• **Data for processing**
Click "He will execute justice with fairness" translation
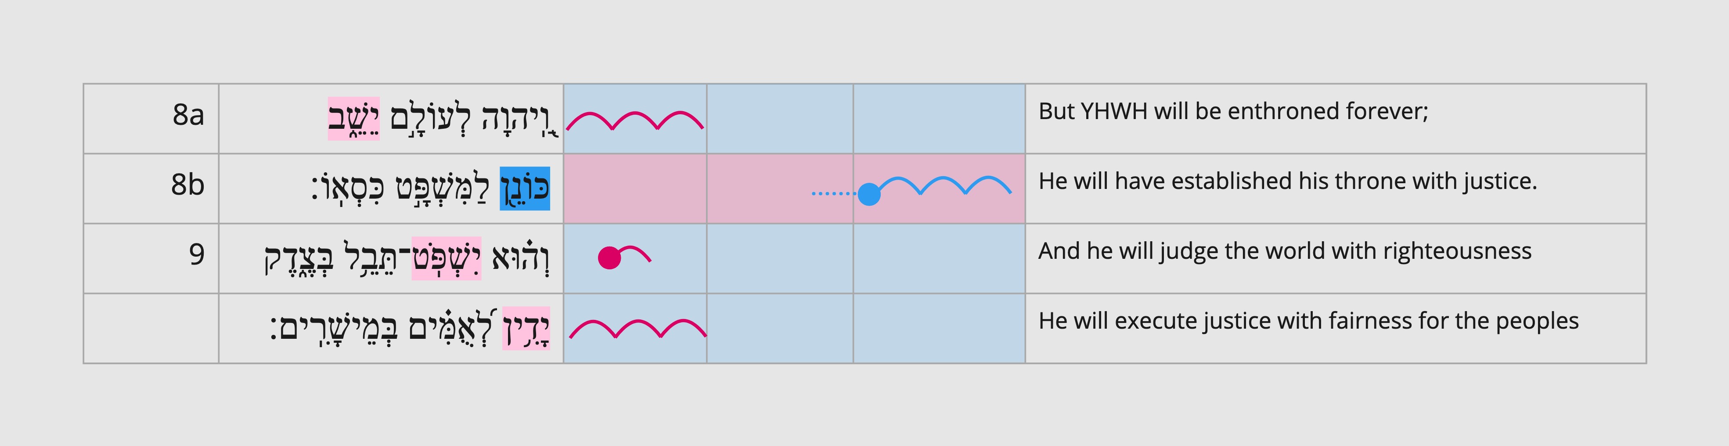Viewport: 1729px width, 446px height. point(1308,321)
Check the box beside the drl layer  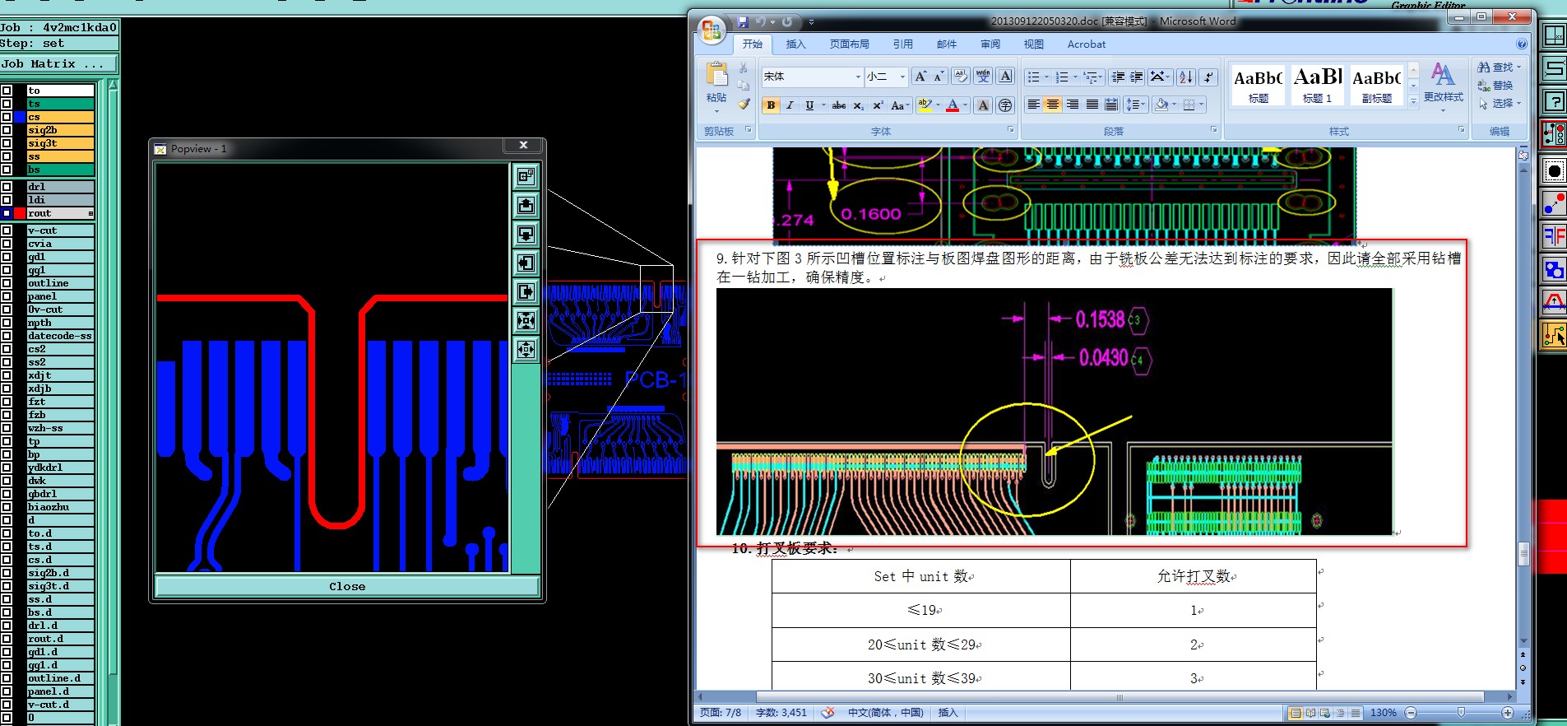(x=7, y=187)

==

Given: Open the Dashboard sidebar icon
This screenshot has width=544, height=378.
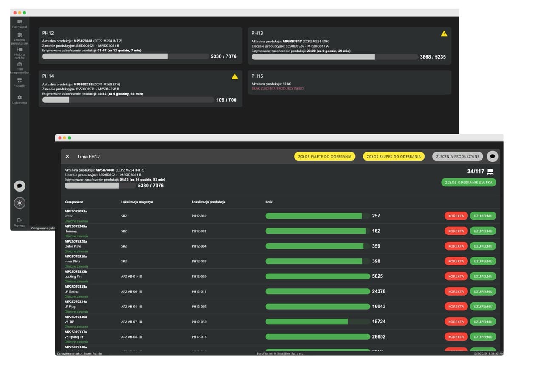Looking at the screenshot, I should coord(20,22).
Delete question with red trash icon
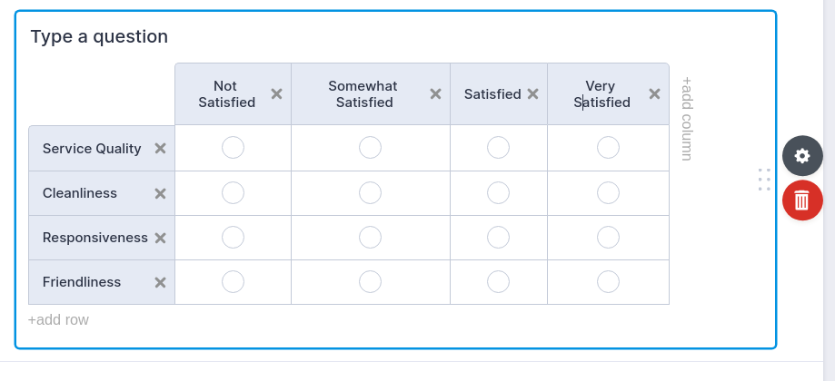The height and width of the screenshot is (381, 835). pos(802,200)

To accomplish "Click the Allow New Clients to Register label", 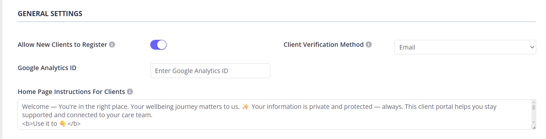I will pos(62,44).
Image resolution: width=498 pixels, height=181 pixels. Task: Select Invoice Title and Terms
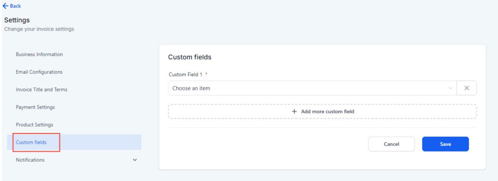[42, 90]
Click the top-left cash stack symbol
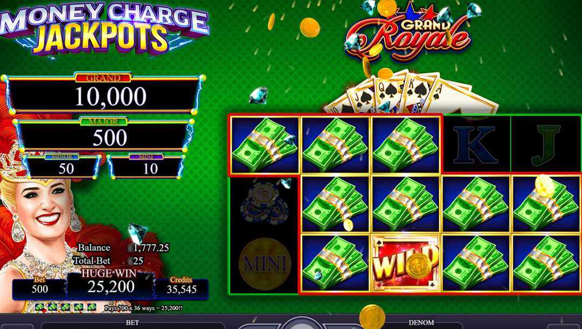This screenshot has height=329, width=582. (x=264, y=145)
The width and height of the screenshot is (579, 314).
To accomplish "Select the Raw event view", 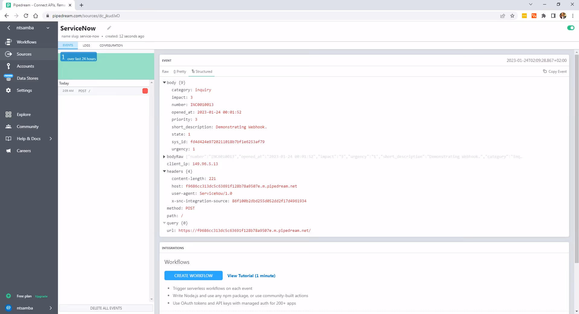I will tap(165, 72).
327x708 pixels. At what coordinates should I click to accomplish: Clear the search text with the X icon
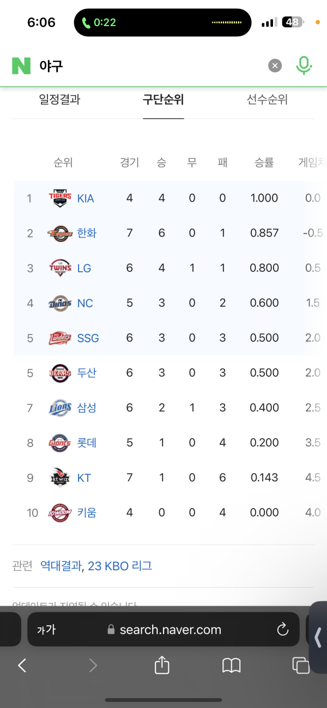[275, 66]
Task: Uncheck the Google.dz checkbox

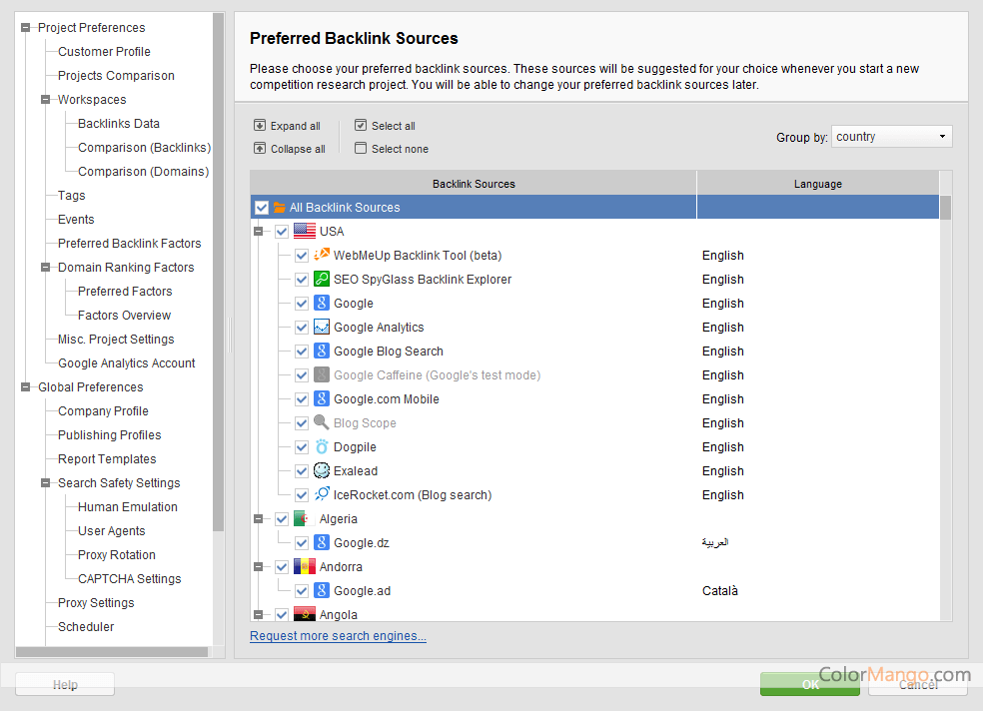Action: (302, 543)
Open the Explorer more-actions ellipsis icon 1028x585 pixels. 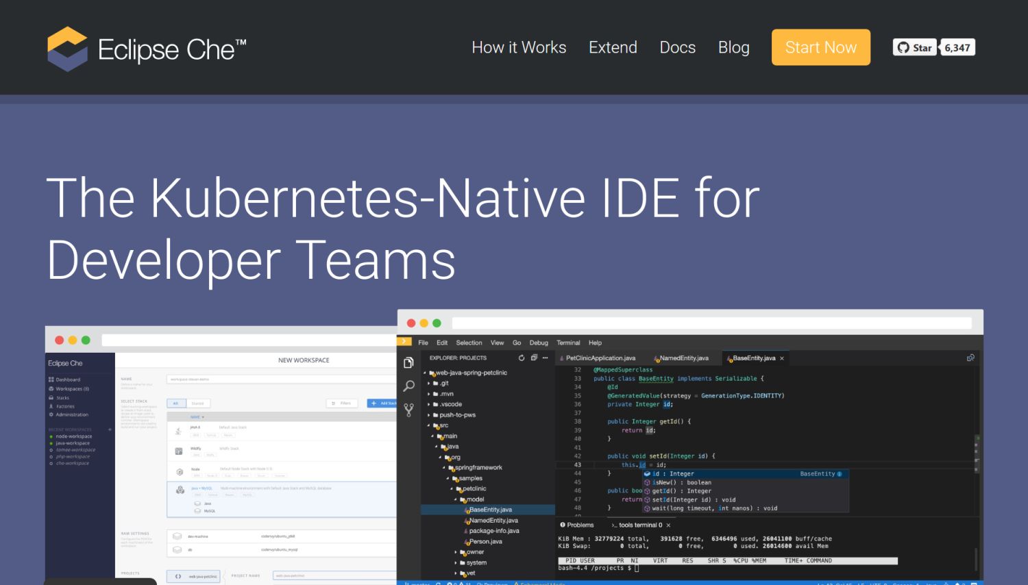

* * *

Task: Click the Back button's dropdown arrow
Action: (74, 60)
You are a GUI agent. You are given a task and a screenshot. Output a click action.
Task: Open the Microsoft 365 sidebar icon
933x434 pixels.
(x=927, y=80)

• **What you will do**
Work out how many lines in the records above hold the string "sidebar", then give only that count.

• **The answer**
2